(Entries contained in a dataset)

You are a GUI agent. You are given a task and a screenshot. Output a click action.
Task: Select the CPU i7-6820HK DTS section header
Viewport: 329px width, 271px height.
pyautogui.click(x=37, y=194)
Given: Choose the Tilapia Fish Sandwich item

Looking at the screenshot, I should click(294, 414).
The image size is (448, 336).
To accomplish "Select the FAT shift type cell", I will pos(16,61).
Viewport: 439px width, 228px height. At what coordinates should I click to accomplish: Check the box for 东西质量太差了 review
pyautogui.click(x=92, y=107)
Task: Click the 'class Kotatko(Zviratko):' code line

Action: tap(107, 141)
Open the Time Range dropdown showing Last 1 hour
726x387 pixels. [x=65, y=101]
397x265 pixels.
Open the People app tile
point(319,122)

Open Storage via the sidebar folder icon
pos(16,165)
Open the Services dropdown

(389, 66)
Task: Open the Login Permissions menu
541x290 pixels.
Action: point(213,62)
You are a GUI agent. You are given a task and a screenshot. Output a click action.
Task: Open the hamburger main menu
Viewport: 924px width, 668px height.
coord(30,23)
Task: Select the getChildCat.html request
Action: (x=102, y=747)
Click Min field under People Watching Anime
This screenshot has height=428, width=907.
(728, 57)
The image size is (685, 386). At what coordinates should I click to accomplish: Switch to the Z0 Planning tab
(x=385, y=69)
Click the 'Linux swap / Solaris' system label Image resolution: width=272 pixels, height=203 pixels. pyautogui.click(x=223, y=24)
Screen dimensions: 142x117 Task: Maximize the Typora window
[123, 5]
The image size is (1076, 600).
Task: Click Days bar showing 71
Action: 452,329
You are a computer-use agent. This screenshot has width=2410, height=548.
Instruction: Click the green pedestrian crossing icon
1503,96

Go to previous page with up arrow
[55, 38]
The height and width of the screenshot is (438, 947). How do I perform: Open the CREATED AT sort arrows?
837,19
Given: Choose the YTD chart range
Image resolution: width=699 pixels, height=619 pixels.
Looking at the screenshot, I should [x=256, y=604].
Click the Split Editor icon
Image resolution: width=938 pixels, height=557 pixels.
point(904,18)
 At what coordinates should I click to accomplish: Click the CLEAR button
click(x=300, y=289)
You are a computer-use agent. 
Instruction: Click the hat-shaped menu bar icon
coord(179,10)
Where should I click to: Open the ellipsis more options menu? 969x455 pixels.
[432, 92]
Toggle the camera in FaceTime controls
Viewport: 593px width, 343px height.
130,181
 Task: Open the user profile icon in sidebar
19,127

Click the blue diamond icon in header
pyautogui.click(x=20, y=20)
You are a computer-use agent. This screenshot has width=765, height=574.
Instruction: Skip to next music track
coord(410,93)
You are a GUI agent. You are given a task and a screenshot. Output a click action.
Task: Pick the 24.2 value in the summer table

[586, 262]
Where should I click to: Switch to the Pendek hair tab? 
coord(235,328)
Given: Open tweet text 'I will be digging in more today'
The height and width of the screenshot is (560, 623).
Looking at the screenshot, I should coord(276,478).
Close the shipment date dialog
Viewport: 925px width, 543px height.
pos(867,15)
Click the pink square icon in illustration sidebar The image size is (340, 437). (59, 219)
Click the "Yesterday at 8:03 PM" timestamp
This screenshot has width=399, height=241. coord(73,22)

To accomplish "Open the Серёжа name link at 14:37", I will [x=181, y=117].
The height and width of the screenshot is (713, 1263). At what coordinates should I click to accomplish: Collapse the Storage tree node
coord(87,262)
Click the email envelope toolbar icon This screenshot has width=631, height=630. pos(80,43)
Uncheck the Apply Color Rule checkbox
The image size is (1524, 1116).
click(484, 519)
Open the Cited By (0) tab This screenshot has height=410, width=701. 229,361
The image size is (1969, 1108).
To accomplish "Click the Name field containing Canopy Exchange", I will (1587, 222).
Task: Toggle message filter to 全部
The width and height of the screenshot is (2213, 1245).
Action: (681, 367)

**Problem statement**
Put every line of the entries above into a Markdown table with the columns "Row" and "Entry line," numbering the rows in order and leaving out blank lines.

**Output of the task**
| Row | Entry line |
|---|---|
| 1 | You are a GUI agent. You are given a task and a screenshot. Output a click action. |
| 2 | Task: Select the CPU i7-6820HK DTS section header |
| 3 | Viewport: 329px width, 271px height. |
| 4 | pyautogui.click(x=37, y=194) |
| 5 | Given: Choose the Tilapia Fish Sandwich item |
| 6 | Looking at the screenshot, I should click(294, 414). |
| 7 | The image size is (448, 336). |
| 8 | To accomplish "Select the FAT shift type cell", I will pos(16,61). |
| 9 | Viewport: 439px width, 228px height. At what coordinates should I click to accomplish: Check the box for 东西质量太差了 review |
| 10 | pyautogui.click(x=92, y=107) |
| 11 | Task: Click the 'class Kotatko(Zviratko):' code line |
| 12 | Action: tap(107, 141) |
| 13 | Open the Time Range dropdown showing Last 1 hour |
| 14 | 726x387 pixels. [x=65, y=101] |
| 15 | 397x265 pixels. |
| 16 | Open the People app tile |
| 17 | point(319,122) |
| 18 | Open Storage via the sidebar folder icon |
| 19 | pos(16,165) |
| 20 | Open the Services dropdown |
| 21 | (389, 66) |
| 22 | Task: Open the Login Permissions menu |
| 23 | 541x290 pixels. |
| 24 | Action: point(213,62) |
| 25 | You are a GUI agent. You are given a task and a screenshot. Output a click action. |
| 26 | Task: Open the hamburger main menu |
| 27 | Viewport: 924px width, 668px height. |
| 28 | coord(30,23) |
| 29 | Task: Select the getChildCat.html request |
| 30 | Action: (x=102, y=747) |
| 31 | Click Min field under People Watching Anime |
| 32 | This screenshot has height=428, width=907. |
| 33 | (728, 57) |
| 34 | The image size is (685, 386). At what coordinates should I click to accomplish: Switch to the Z0 Planning tab |
| 35 | (x=385, y=69) |
| 36 | Click the 'Linux swap / Solaris' system label Image resolution: width=272 pixels, height=203 pixels. pyautogui.click(x=223, y=24) |
| 37 | Screen dimensions: 142x117 Task: Maximize the Typora window |
| 38 | [123, 5] |
| 39 | The image size is (1076, 600). |
| 40 | Task: Click Days bar showing 71 |
| 41 | Action: 452,329 |
| 42 | You are a computer-use agent. This screenshot has width=2410, height=548. |
| 43 | Instruction: Click the green pedestrian crossing icon |
| 44 | 1503,96 |
| 45 | Go to previous page with up arrow |
| 46 | [55, 38] |
| 47 | The height and width of the screenshot is (438, 947). How do I perform: Open the CREATED AT sort arrows? |
| 48 | 837,19 |
| 49 | Given: Choose the YTD chart range |
| 50 | Image resolution: width=699 pixels, height=619 pixels. |
| 51 | Looking at the screenshot, I should [x=256, y=604]. |
| 52 | Click the Split Editor icon |
| 53 | Image resolution: width=938 pixels, height=557 pixels. |
| 54 | point(904,18) |
| 55 |  At what coordinates should I click to accomplish: Click the CLEAR button |
| 56 | click(x=300, y=289) |
| 57 | You are a computer-use agent.  |
| 58 | Instruction: Click the hat-shaped menu bar icon |
| 59 | coord(179,10) |
| 60 | Where should I click to: Open the ellipsis more options menu? 969x455 pixels. |
| 61 | [432, 92] |
| 62 | Toggle the camera in FaceTime controls |
| 63 | Viewport: 593px width, 343px height. |
| 64 | 130,181 |
| 65 |  Task: Open the user profile icon in sidebar |
| 66 | 19,127 |
| 67 | Click the blue diamond icon in header |
| 68 | pyautogui.click(x=20, y=20) |
| 69 | You are a computer-use agent. This screenshot has width=765, height=574. |
| 70 | Instruction: Skip to next music track |
| 71 | coord(410,93) |
| 72 | You are a GUI agent. You are given a task and a screenshot. Output a click action. |
| 73 | Task: Pick the 24.2 value in the summer table |
| 74 | [586, 262] |
| 75 | Where should I click to: Switch to the Pendek hair tab?  |
| 76 | coord(235,328) |
| 77 | Given: Open tweet text 'I will be digging in more today' |
| 78 | The height and width of the screenshot is (560, 623). |
| 79 | Looking at the screenshot, I should coord(276,478). |
| 80 | Close the shipment date dialog |
| 81 | Viewport: 925px width, 543px height. |
| 82 | pos(867,15) |
| 83 | Click the pink square icon in illustration sidebar The image size is (340, 437). (59, 219) |
| 84 | Click the "Yesterday at 8:03 PM" timestamp |
| 85 | This screenshot has width=399, height=241. coord(73,22) |
| 86 | To accomplish "Open the Серёжа name link at 14:37", I will [x=181, y=117]. |
| 87 | The height and width of the screenshot is (713, 1263). At what coordinates should I click to accomplish: Collapse the Storage tree node |
| 88 | coord(87,262) |
| 89 | Click the email envelope toolbar icon This screenshot has width=631, height=630. pos(80,43) |
| 90 | Uncheck the Apply Color Rule checkbox |
| 91 | The image size is (1524, 1116). |
| 92 | click(484, 519) |
| 93 | Open the Cited By (0) tab This screenshot has height=410, width=701. 229,361 |
| 94 | The image size is (1969, 1108). |
| 95 | To accomplish "Click the Name field containing Canopy Exchange", I will (1587, 222). |
| 96 | Task: Toggle message filter to 全部 |
| 97 | The width and height of the screenshot is (2213, 1245). |
| 98 | Action: (681, 367) |